Bekleme toleransı düşük olan müşteriler kısa aralıklarla çağrı merkezini arayarak ulaşma eğilimi gösterirler. Toleransı yüksek olan müşteriler ise uzun dakikalar hatta bekleyerek müşteri temsilcisinin açmasını beklerler. Her ikisinde de ulaştıklarında sonuç benzer olur ve müşteri temsilcisine ulaşmanın ne kadar güç olduğu ile ilgili şikayetlerini dile getirerek çağrıya başlarlar. Bu durum hem müşteri memnuniyetsizliği hem de uzayan ortalama görüşme süreleri olarak karşımıza yeni sorunlar da getirir.
Tekrarlayan çağrılar için santralde yapılacak bir geliştirme ile birlikte, aynı saat, aynı gün ya da aynı hafta içerisinde tekrar arayan numarayı tanıyarak, müşteriye tekrar benzer süreçleri yaşatmamak ve farklı bir kuyrukta karşılayarak diğer bekleyen müşterilerin önüne geçirerek çağrıyı karşılamak mümkün.
Yoğun anlarda ulaşamayıp tekrar arayan bir müşteri, ikinci aramasında ilk uygun müşteri temsilcisi tarafından karşılanacağı için tekrarlı aramaların artmasının önüne geçilir. Gün boyu süren yoğunluklarda tekrarlı arayan her müşteri bu şekilde karşılandığında, 3 ve üzeri aramaların önü kesilmiş olur ve kaçan çağrı sayısı, önceliklendirme olmayan bir yapıya göre daha az gerçekleşir.

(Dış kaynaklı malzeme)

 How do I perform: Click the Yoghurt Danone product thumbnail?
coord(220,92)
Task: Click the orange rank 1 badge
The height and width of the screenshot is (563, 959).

Tekrarlı çağrı önceliklendirmeyi devreye almak tek başına işe yaramayacaktır. Beraberinde kuyrukları iyi monitör ederek öncelikli kuyrukta bekleyen arttıkça, bu kuyruğa dedike hizmet veren müşteri temsilcisi sayısını arttırmak gerekir.

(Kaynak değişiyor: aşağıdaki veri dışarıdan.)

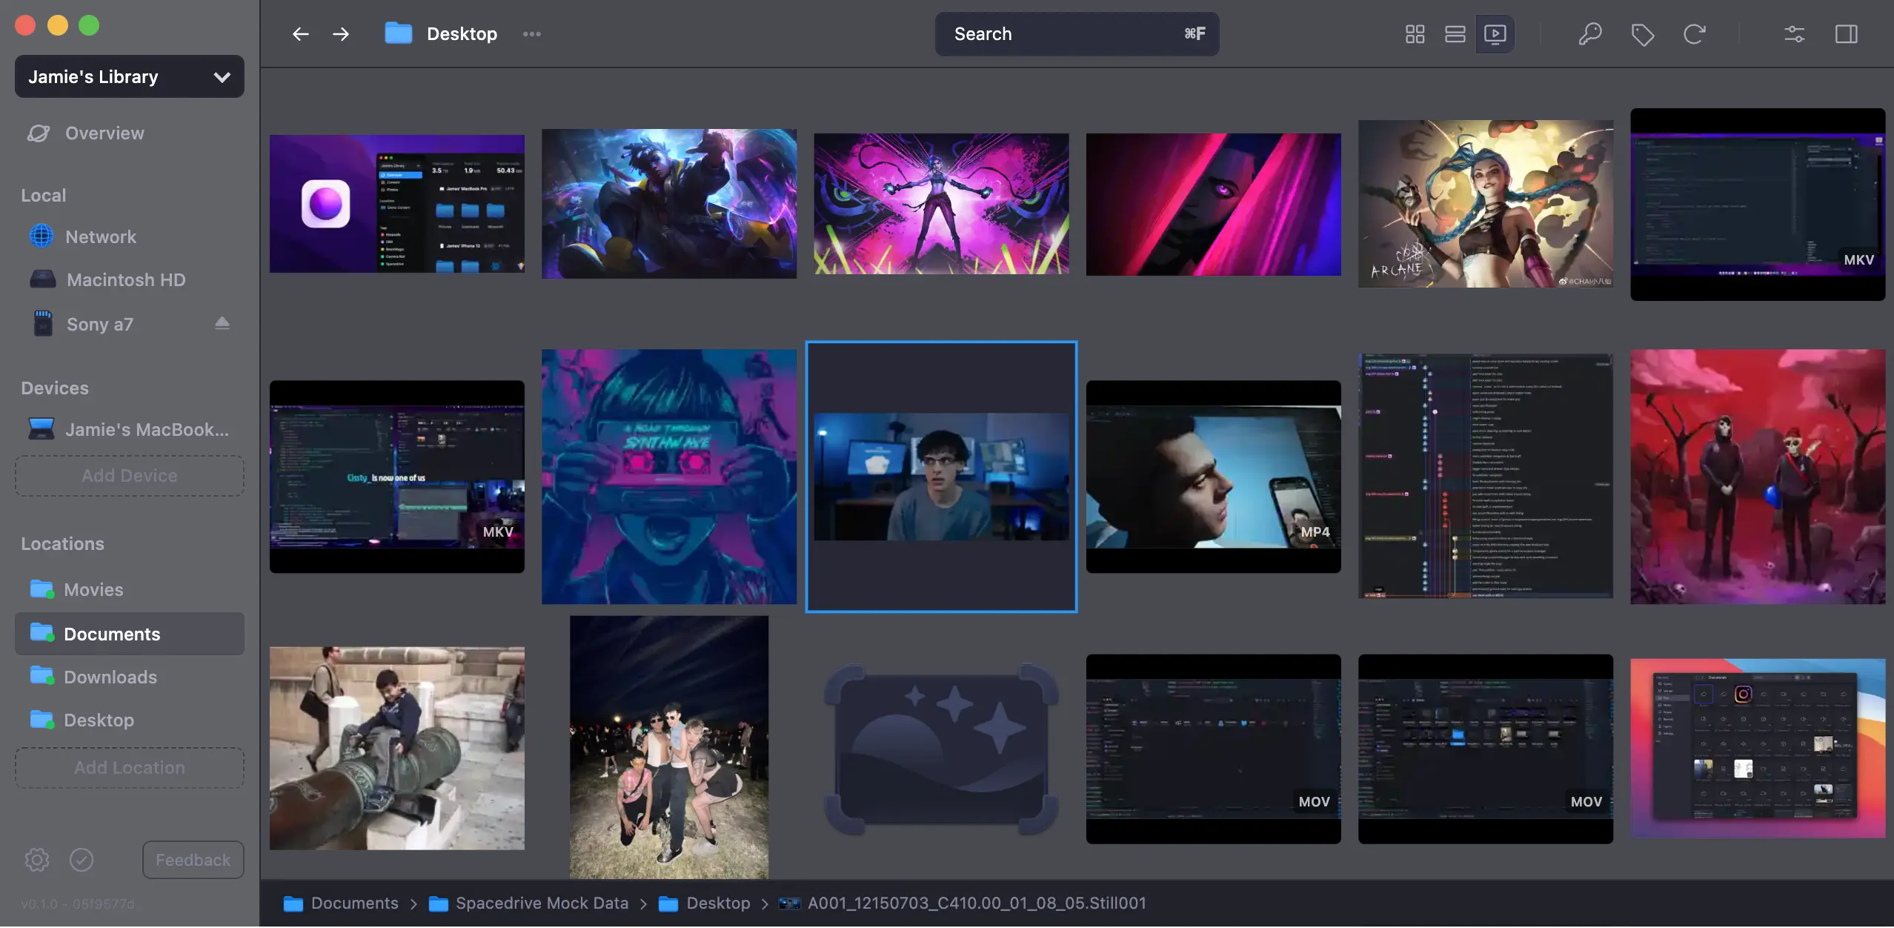Switch to grid view layout
This screenshot has width=1894, height=928.
[x=1415, y=34]
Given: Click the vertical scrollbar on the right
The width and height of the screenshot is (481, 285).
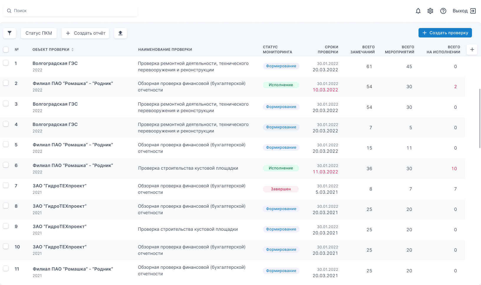Looking at the screenshot, I should pyautogui.click(x=480, y=118).
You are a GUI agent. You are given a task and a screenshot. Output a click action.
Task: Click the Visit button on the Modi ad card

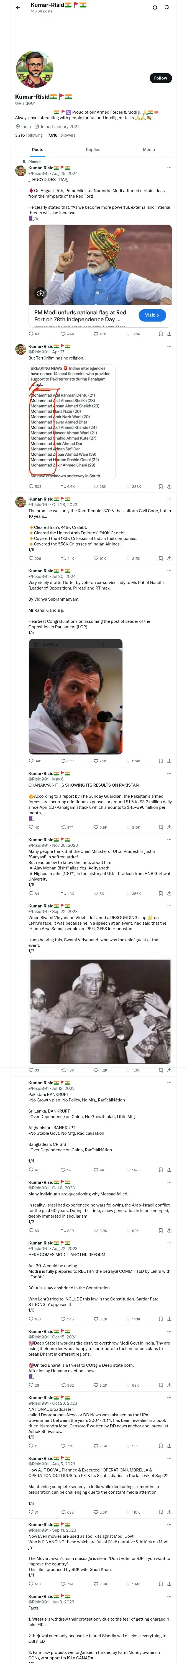152,315
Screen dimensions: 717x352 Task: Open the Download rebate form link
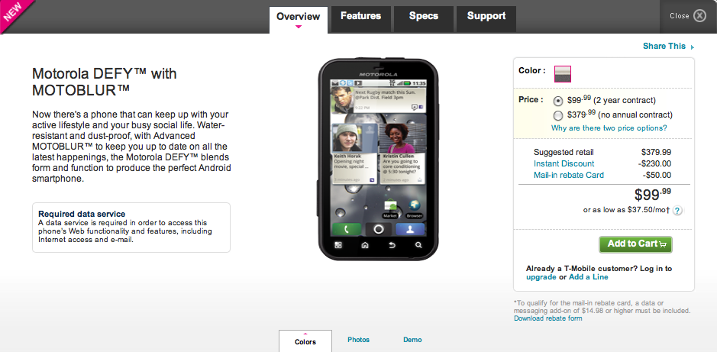(x=547, y=318)
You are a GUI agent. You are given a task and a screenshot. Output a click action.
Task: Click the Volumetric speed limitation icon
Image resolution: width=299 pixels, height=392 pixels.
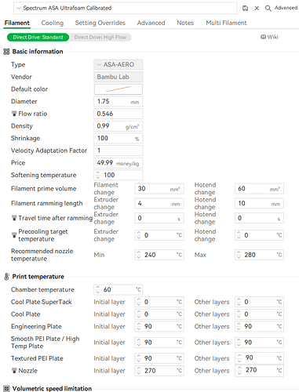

Yoğun dönemlerde doğru kurgulanmış bir tekrarlı çağrı önceliklendirme hizmeti bekleme toleransı düşük ve tekrarlı arayan müşterileri mutlu edecektir. Kısa dönem aksiyonu olarak devreye alınsa da yoğunluk süresi ve çağrı sayısı arttıkça faydası giderek azalacaktır. Bu nedenle uzun dönem yoğunluklar için çağrıların artış nedenlerine odaklanmalı ya da daha çok çağrı karşılayacak kaynak artışına gidilmelidir.